Preclinical Evaluation of Illudins as Anticancer Agents

Abstract

Illudins are low molecular weight natural products which were previously evaluated as anticancer drugs using rodent tumor models. In the present studies, we used in vitro cultures of human cancer cells to reevaluate their potential as anticancer agents. Using continuous exposure, Illudins S and M were cytotoxic to human leukemia cells at concentrations of 6–100 nm, but dihydroilludin M was 3 orders of magnitude less toxic, thus identifying a ketone site as a structural feature critical for cytotoxicity. Cytokinetic studies showed that illudin S caused a complete block at the G₁-S phase interface of the cell cycle. Kinetics of inhibition of radiolabeled thymidine, uridine, and leucine incorporation suggested a primary effect on DNA synthesis. In colony and liquid culture assays, cell killing was time dependent but near maximal with a 2-h exposure. Myeloid and T-lymphocyte leukemia cells were most sensitive (50% inhibitory concentration, 6–11 nm), but B-cell leukemia/lymphoma, melanoma, and ovarian carcinoma cells were at least 10 times more resistant.
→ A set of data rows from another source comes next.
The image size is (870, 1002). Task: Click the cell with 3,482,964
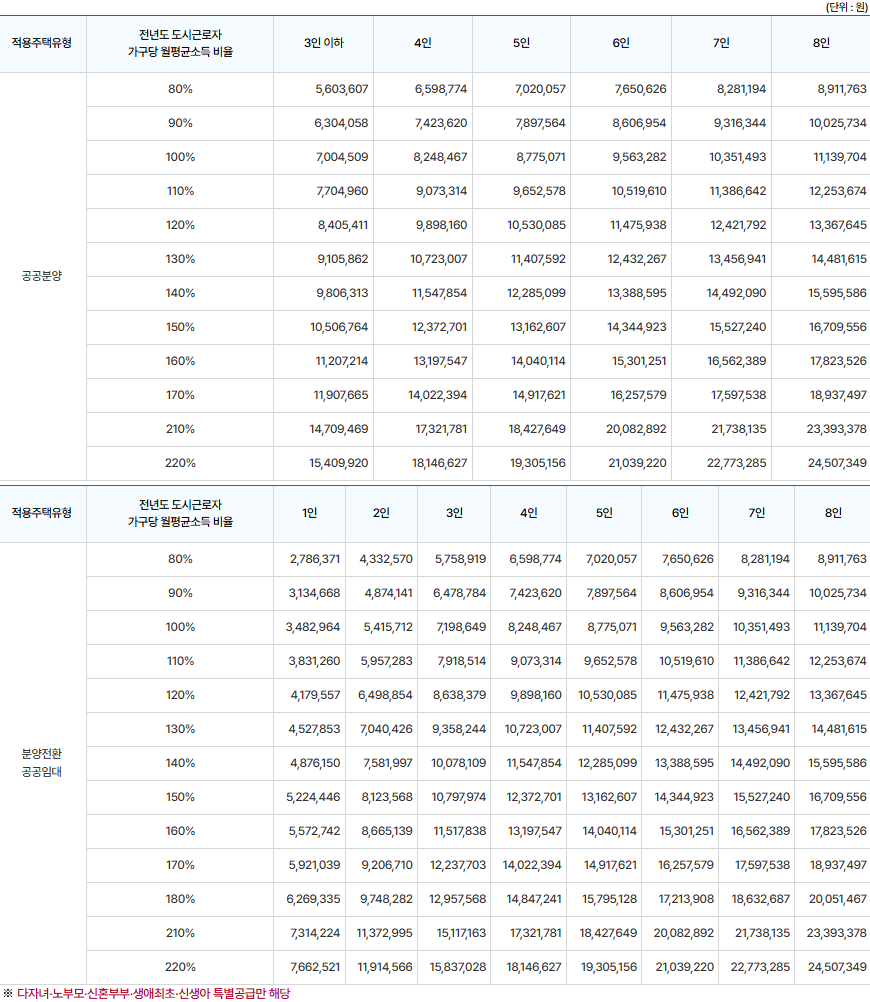tap(314, 628)
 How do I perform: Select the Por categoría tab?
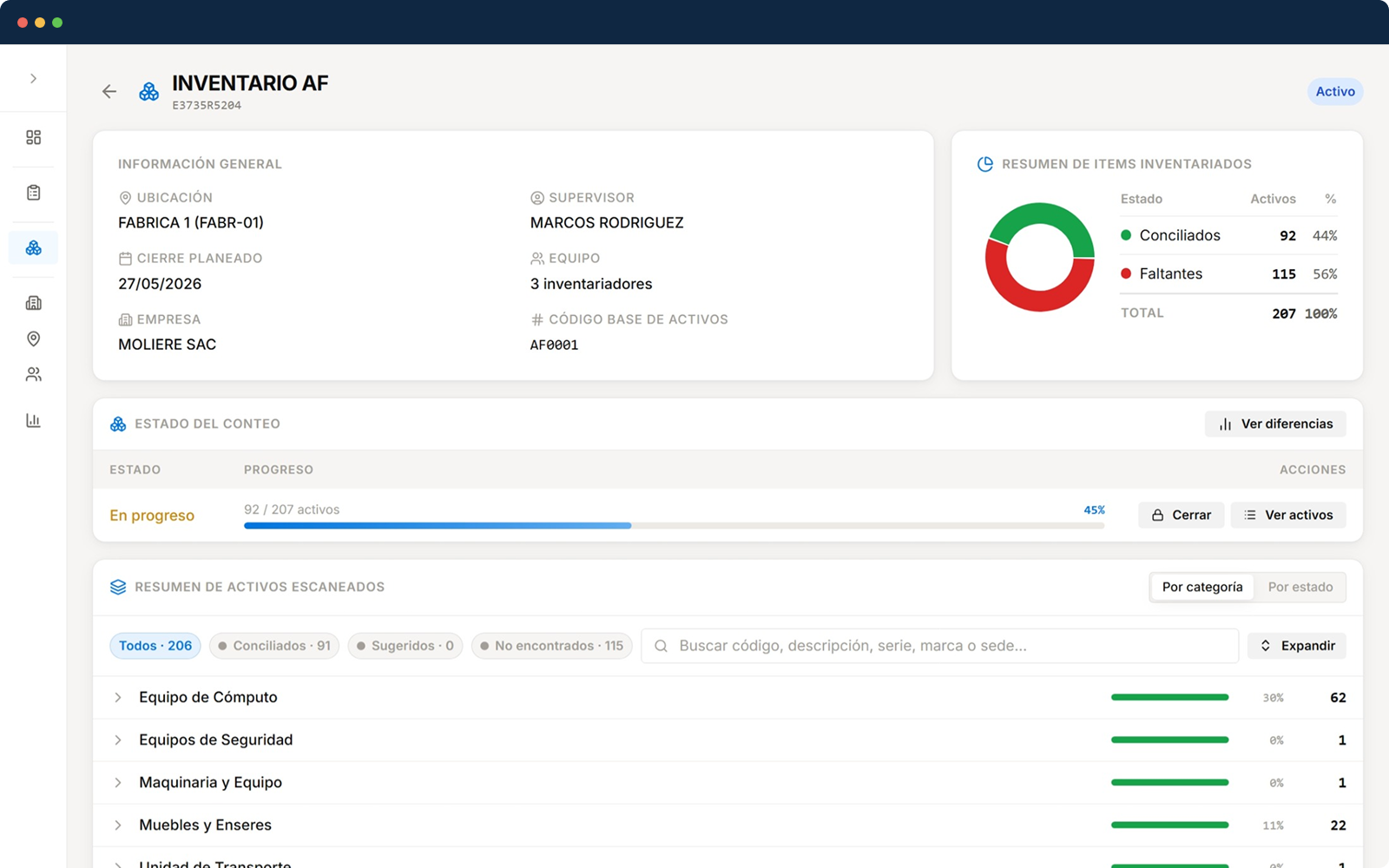(1202, 587)
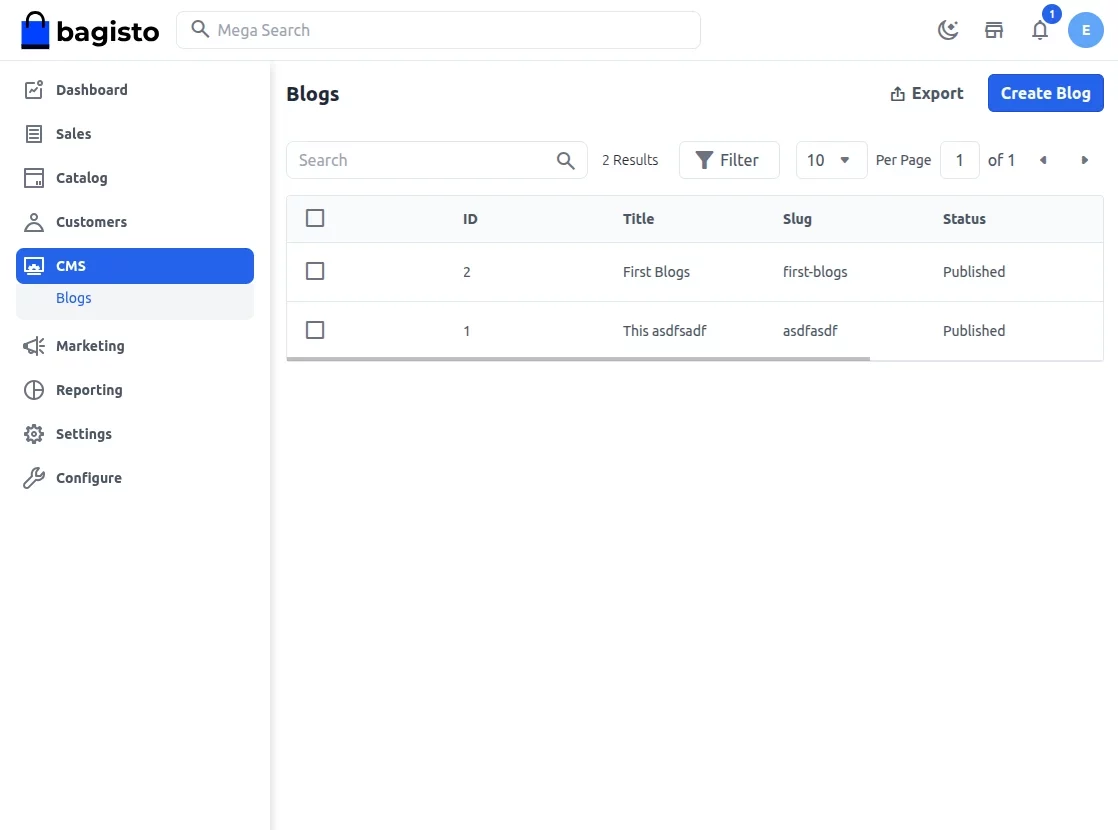
Task: Click the Dashboard icon in the sidebar
Action: coord(33,89)
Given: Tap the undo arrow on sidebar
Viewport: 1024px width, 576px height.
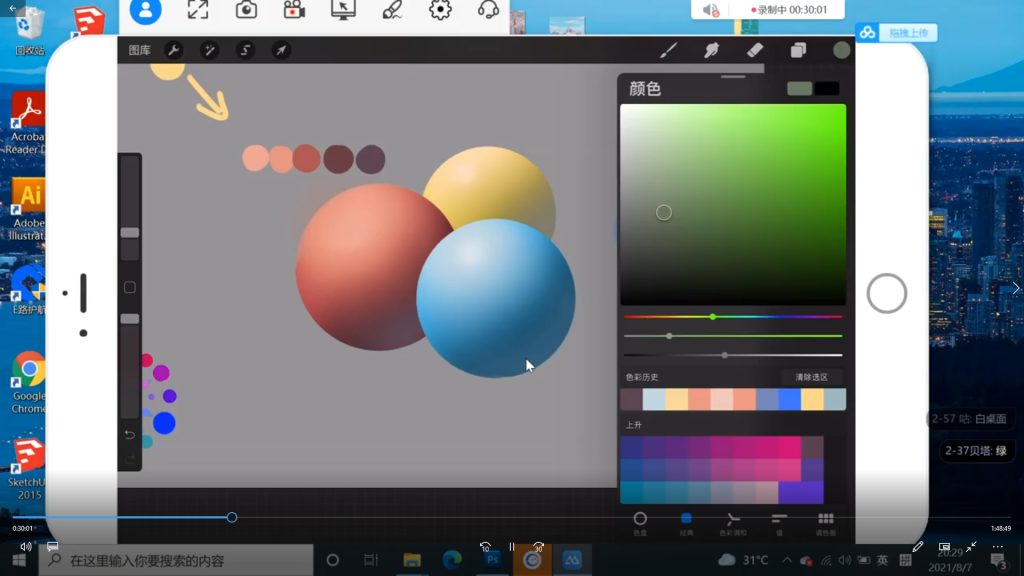Looking at the screenshot, I should tap(129, 434).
Bone marrow granulocyte/macrophage progenitors showed intermediate sensitivity. Illudin S was equally effective against CEM T-lymphocyte leukemia cells expressing the multidrug resistance phenotype associated with M_r 180,000 glycoprotein and the parental cell line. CEM cells resistant to doxorubicin, epipodophyllotoxins, and 1-β-d-arabinofuranosylcytosine showed only a 2-fold increased resistance to illudin S. Illudins are novel and potent cytotoxins which may be preferentially active against human myeloid and T-cell leukemias, including cells resistant to more conventional chemotherapeutic agents. The present studies illustrate the breadth of information which can be obtained on a new agent using present in vitro screening procedures and human cells.